KNN selects the k loudspeakers closest to the source position, and applies level differences between them. The gain differences are calculated based on the distance between the source and the selected loudspeakers.
The quantity of speakers k is chosen by the user with the Neighbors parameter.
KNN allows a very flexible spatialization, as the loud-speakers can have any layout.
Sets the maximum quantity of neighboring loudspeakers used by the algorithm for each virtual source.
This setting can be use along with Max Distance to set more precisely how loudspeakers are selected by the algorithm.
This allows to configure a maximum distance after which the loudspeakers cannot contribute to the spatialization of each source. This setting is applied within the k Neighbors parameter.
This parameter interacts with the way distances are considered by the algorithm. Changing this parameter will have an impact on the gains repartition between the loudspeakers for each source, depending on their distance to the source.
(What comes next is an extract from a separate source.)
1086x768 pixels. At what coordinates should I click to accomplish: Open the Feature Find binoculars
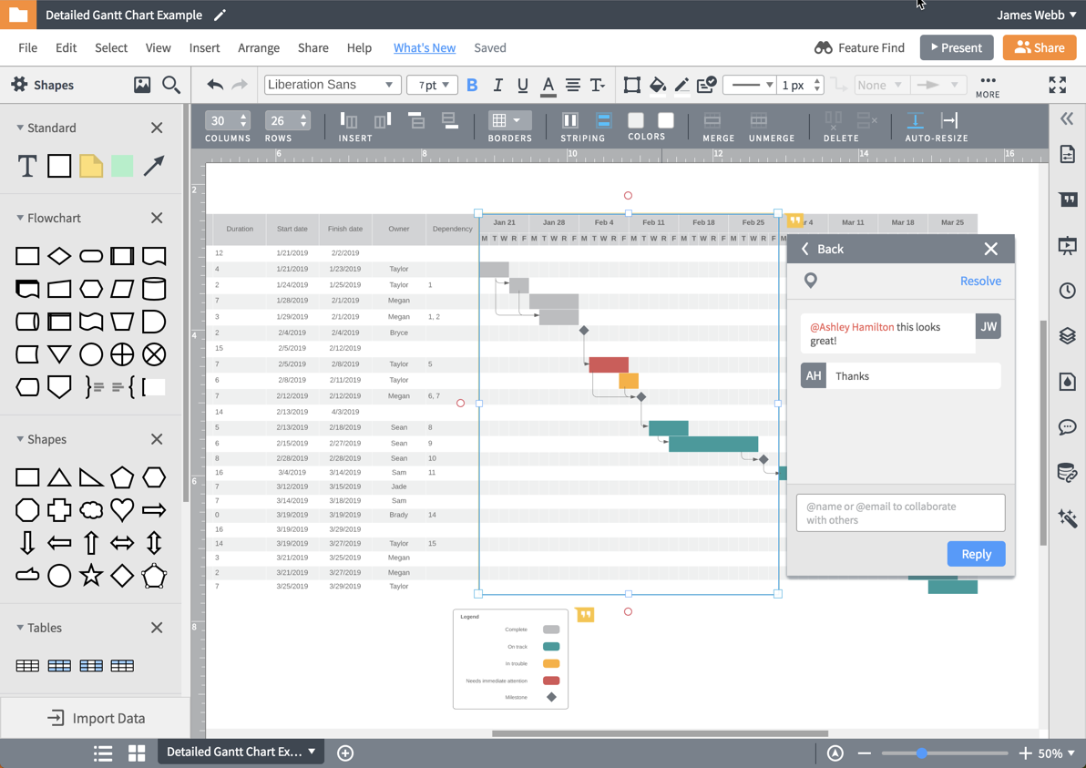click(x=823, y=47)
At its default value 1, the algorithm will use conventional Euclidian distances.
- When the Exponent is set to a value higher than 1, the furthest speakers will contribute less,
- Under 1, the furthest speakers will contribute more.
- Under 0, the closet loudspeaker will contribute less than the speakers that are further away.
- At -1, the gain values are completely inverted.
Use the spread to change the apparent width of sources spatialized by the bus.
Unlike other algorithms, the kNN Spread doesn't rely on replicas of the virtual sources.
The gain differences between the loudspeakers selected by the algorithm is progressively reduced when the KNN Spread is increased. At 100% Spread, there is no level differences between the selected loudspeakers.
For this algorithm, the Spread is limited to the selected k loudspeakers (set by Neighbors).